Marsh, Christopher. Unparalleled Reforms: China’s Rise, Russia’s Fall and the Interdependence of Transition. Lexington Books, Lanham and Oxford, 2005. xiii + 170pp. Bibliography. Index. £50.99; $75 hardback. £17.98; $24.95 paperback.

IN this ambitious book, Christopher Marsh not only offers an analysis of the contrasting fates of reform in Russia and China but also seeks to identify the lessons which the leaders of each country drew from observing the experience of the other. Inevitably, in a short book, the achievement falls short of the ambition, and most of the story will be familiar to the informed reader, but the author does put forward some important arguments which make the book a worthwhile contribution.

The title of the book alludes to Marsh’s argument that the reform processes in Russia and China were very different from the start, so that there was no reason why one should necessarily be destined to follow the path that had been mapped out by the other. Moreover, in deciding what path to follow, the leaders of each country could, at least in principle, learn from the experience of the other. In fact, Marsh argues, Gorbachev deliberately decided not to follow the reform path mapped out by the Chinese in the early 1980s but instead blundered through the decade which ended with the collapse of the Soviet Union. The success of Chinese reform in itself shows, according to Marsh, that the collapse of Communism in the Soviet Union was by no means inevitable, but rather was ‘the very improbable result of a series of accidents of history and misguided policies’ (p. 3). The Chinese leadership, by contrast, was eager, in the wake of the Tiananmen events, to learn the lessons from the collapse of Communism in the Soviet Union and Central and Eastern Europe. This experience led to the reinforcement of the commitment of the Chinese leadership to a gradualist programme of economic reform with an increased emphasis on the maintenance of social stability and political order, whose spectacular success could not have been anticipated in advance.

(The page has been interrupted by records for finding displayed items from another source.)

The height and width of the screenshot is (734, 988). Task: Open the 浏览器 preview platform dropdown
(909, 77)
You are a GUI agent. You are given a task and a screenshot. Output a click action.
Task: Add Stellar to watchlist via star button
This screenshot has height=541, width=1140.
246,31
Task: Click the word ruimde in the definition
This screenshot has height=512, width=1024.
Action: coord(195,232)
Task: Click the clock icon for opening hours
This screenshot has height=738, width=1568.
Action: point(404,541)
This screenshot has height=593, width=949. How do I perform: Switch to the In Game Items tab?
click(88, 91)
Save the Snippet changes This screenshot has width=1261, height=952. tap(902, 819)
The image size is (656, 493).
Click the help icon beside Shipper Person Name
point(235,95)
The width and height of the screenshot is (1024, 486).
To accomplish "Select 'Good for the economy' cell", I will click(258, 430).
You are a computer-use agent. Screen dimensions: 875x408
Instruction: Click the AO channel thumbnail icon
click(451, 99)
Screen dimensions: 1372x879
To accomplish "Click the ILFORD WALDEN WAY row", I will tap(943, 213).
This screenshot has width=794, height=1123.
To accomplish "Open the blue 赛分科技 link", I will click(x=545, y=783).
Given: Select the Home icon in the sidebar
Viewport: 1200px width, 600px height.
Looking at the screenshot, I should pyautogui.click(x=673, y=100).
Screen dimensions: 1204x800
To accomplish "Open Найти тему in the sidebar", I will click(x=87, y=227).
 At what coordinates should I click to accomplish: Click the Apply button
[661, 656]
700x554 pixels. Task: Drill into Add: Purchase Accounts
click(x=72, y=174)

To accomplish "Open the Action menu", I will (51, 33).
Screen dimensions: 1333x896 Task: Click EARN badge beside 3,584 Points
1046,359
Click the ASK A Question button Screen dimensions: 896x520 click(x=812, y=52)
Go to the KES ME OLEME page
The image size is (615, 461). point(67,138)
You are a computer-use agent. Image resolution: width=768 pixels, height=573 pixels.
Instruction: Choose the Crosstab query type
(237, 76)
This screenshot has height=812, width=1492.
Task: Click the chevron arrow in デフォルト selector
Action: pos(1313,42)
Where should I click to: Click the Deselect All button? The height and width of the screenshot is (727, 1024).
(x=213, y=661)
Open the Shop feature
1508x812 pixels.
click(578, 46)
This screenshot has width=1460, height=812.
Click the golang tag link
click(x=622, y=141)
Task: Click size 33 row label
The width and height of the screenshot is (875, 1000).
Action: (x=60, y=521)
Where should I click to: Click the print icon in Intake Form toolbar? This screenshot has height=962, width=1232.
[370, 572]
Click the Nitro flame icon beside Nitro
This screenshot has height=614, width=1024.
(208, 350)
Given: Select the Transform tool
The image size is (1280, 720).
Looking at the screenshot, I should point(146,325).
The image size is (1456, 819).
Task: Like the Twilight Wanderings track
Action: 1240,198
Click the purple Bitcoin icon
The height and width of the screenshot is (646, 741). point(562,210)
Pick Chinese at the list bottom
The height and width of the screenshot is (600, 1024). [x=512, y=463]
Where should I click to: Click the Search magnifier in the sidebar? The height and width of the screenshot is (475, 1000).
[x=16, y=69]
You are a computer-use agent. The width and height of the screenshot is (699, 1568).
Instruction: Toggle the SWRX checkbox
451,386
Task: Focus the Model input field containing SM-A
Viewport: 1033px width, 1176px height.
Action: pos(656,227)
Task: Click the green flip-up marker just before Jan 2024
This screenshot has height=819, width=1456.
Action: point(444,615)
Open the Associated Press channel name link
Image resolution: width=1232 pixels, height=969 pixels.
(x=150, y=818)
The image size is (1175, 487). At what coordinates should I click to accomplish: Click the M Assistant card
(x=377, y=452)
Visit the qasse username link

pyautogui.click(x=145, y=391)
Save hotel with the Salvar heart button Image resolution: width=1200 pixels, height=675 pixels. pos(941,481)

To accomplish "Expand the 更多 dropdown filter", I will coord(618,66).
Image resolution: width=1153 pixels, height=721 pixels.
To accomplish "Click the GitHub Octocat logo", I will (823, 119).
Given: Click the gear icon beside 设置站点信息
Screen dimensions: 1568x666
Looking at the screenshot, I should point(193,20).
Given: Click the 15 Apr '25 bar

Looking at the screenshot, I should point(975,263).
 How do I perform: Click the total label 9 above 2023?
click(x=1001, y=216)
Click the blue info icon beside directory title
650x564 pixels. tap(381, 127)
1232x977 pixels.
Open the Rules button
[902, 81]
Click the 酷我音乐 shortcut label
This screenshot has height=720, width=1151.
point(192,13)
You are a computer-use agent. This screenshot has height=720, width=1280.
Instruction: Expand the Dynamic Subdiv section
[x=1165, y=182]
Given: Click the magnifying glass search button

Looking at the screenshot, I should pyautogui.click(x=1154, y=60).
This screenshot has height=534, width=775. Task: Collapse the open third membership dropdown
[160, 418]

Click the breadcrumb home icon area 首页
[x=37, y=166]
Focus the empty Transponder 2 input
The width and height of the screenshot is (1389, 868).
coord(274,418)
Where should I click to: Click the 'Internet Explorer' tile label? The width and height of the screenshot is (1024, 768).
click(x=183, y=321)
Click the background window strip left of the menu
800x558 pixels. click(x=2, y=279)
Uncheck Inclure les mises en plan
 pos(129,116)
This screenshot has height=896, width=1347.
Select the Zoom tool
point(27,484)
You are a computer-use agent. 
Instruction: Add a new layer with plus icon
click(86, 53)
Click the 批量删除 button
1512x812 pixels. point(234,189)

The analysis provided by Marsh does beg a number of questions. In retrospect the contrast between the Soviet and the Chinese reform paths is very striking. China pursued radical economic reforms while retaining the Communist political system intact, while Gorbachev oversaw a radical democratisation of Soviet society while the programme of economic reform lagged far behind. However, it would be difficult to argue that this was Gorbachev’s intention. His programme was initially based on a pretty traditional package of economic reforms, while democratisation and the collapse of the political system was the outcome of the conflicts unleashed or intensified by economic reform. The contrast is then perhaps not so much that China and the Soviet Union followed alternative paths, but that China was able to accommodate the conflicts that accompanied economic reform within the existing political system, while Russia was not. The fact that reforms in China were economically successful, while in Russia they were not, made an enormous difference to the political outcomes. That, of course, begs the other question, of why reform succeeded in China but failed in Russia. Again, I think that it is very difficult to attribute the difference in outcome to radical differences in policy. The key difference is surely the prior level of development of each country, on the one hand, and its role in the globalising capitalist economy, on the other.

How interdependent were the Chinese and Russian reforms? Although we might expect them to learn from each other, Marsh actually provides very little evidence that they did so. If they were to learn from each other’s experience, the leaders of each country should regard the experience of the other as relevant to themselves and would require a thorough understanding of the experience of the other. In reality, neither condition applied. The Soviet leaders did not think that they had anything to learn from China for racist reasons, or, as Marsh more tactfully puts it, because they thought of China as an underdeveloped country. The Chinese did not think that they had anything to learn from the Soviet Union because the Soviet Union had long ago betrayed socialism. Correspondingly, the knowledge and understanding that the specialists in each country had of the other was very limited and their conceptions very stereotyped, so that there was little basis on which to draw any serious lessons. The strongest evidence for interdependence that Marsh provides is in his account of the reactions of the Chinese leadership to the collapse of Communism in Central and Eastern Europe and the Soviet Union, but there is no indication that the Chinese specialists had the first idea of why the Communist system collapsed and really the only lesson that they drew was to congratulate themselves on having maintained political stability and order, even to the extent of the severe repression after the Tiananmen crack-down.

Although I do not think that there is much here for specialists, the book is well-written and the evidence and argument clearly presented so that it will make a useful text for introductory courses.